President Bush declared a major disaster in 29 Texas counties and 10 Louisiana counties and ordered immediate federal aid.

In addition to the millions without power in Texas, 140,000 people in Louisiana lost electricity, adding to the 60,000 still without power since Hurricane Gustav struck over Labor Day.

Rep. John Culberson, a Republican who represents some of the hardest-hit areas of Houston, called the power situation "a very significant problem."

"What do you do about perishable foods?" he asked. "How do you keep milk? Eggs? What do you do when people have ventilators that require electricity, and they don't have that in their home for weeks?"

By some estimates, as many as 140,000 of the nearly 1 million residents ordered to leave low-lying areas along the coast elected to stay home and brave the storm. Angry officials said their refusal to leave endangered rescue crews now having to use high-water vehicles, boats and helicopters to find and retrieve stranded residents.

"There was a mandatory evacuation, and people didn't leave, and that is very frustrating because now we are having to deal with everybody who did not heed the order," said Steve LeBlanc, Galveston's city manger. "This is why we do it, and they had enough time to get out. It's just unfortunate that they decided to stay."

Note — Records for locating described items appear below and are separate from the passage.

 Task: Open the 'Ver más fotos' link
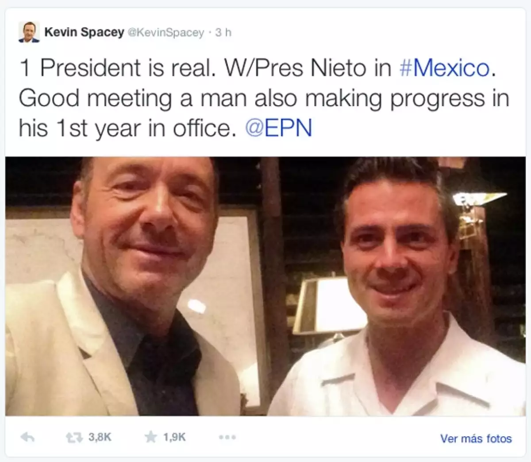(x=476, y=439)

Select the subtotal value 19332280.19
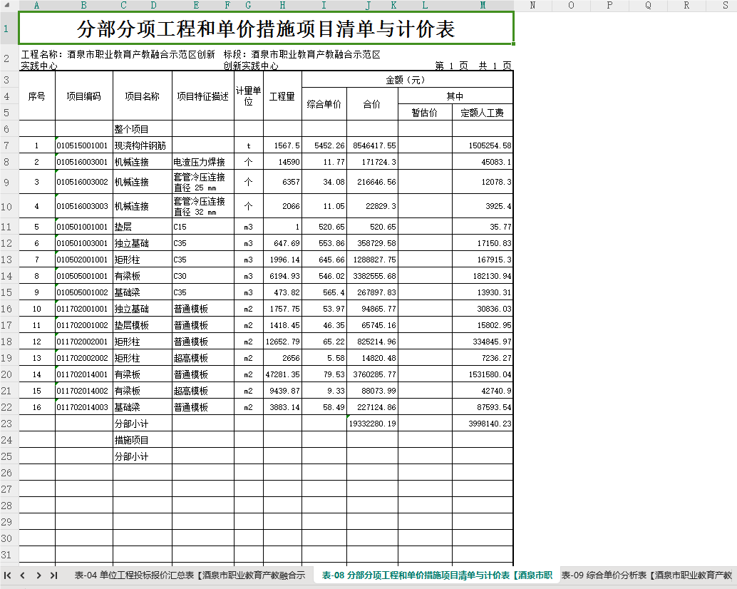click(372, 423)
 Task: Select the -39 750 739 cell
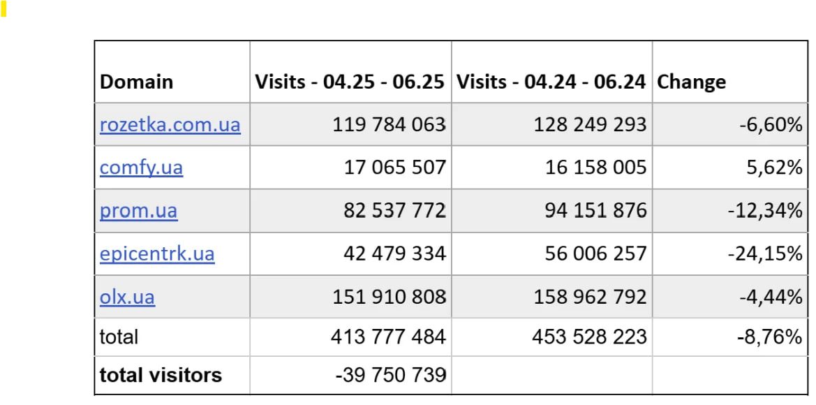tap(391, 375)
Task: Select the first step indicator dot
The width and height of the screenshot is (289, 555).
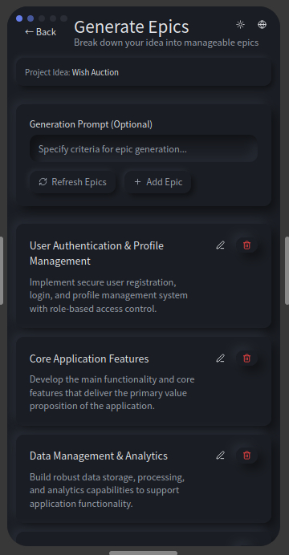Action: pos(19,18)
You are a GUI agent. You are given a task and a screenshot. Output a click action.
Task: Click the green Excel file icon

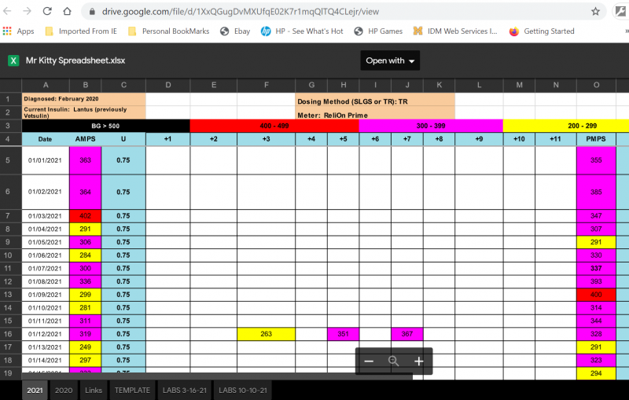[x=13, y=61]
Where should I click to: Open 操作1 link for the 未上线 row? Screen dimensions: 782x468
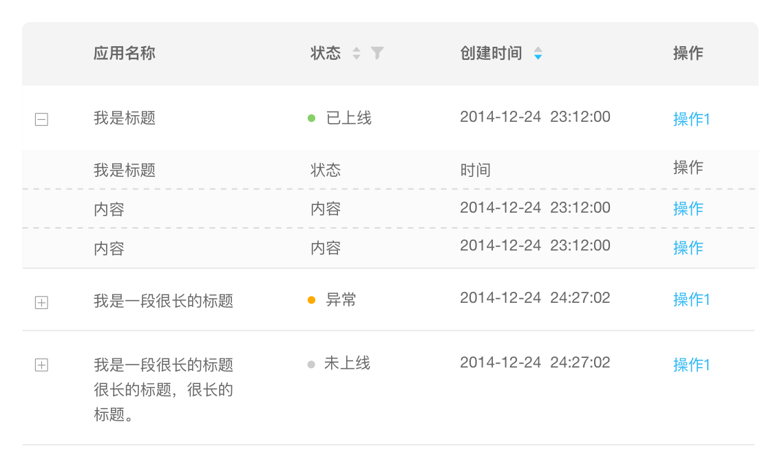coord(691,365)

Homeland Security Secretary Michael Chertoff said, "When you stay behind in the face of a warning, not only do you jeopardize yourself, you put the first responders at risk as well. Now, we're going to see this play out."

Perry said the state had mounted "the largest search-and-rescue capability in the history of Texas." LeBlanc estimated that 40% of Galveston's 57,000 residents ignored the evacuation order.

More than 120 people were rescued by late afternoon, the U.S. Coast Guard reported, with search teams continuing to plow through debris-clogged floodwaters looking for others. Most rescues came on Galveston Island and the adjacent Bolivar Peninsula, Lt. Cmdr. Shawn Decker said.

"We will be doing this probably for the next week or more. We hope it doesn't turn into a recovery," said Sheriff's Sgt. Dennis Marlow in Orange County, where more than 300 people had to be rescued from flooded homes -- "a drop in the bucket," the deputy said.

Perry's office said 940 people had been rescued statewide. A stranded freighter with 22 crewmen in the Gulf of Mexico made it through the storm safely and was awaiting a tugboat, the Coast Guard reported.

Among the hardest-hit areas was Galveston, where wind-whipped waves topped a protective sea wall. Homes burned unattended during the peak of the storm because firefighters could not reach them. At least 17 buildings collapsed, authorities said.

Fishing boats, pleasure boats, plywood and other debris scattered by the hurricane blocked the southbound lanes of Interstate 45 on the causeway leading in and out of Galveston. Crews worked through the day to clear the roadway.

Ike left downtown Houston a ghost town. Police barricaded streets that glistened with broken glass blasted from office towers by Ike's Category 2 winds. Sidewalks and roadways were crisscrossed by felled trees and power lines, and debris swirled through the streets.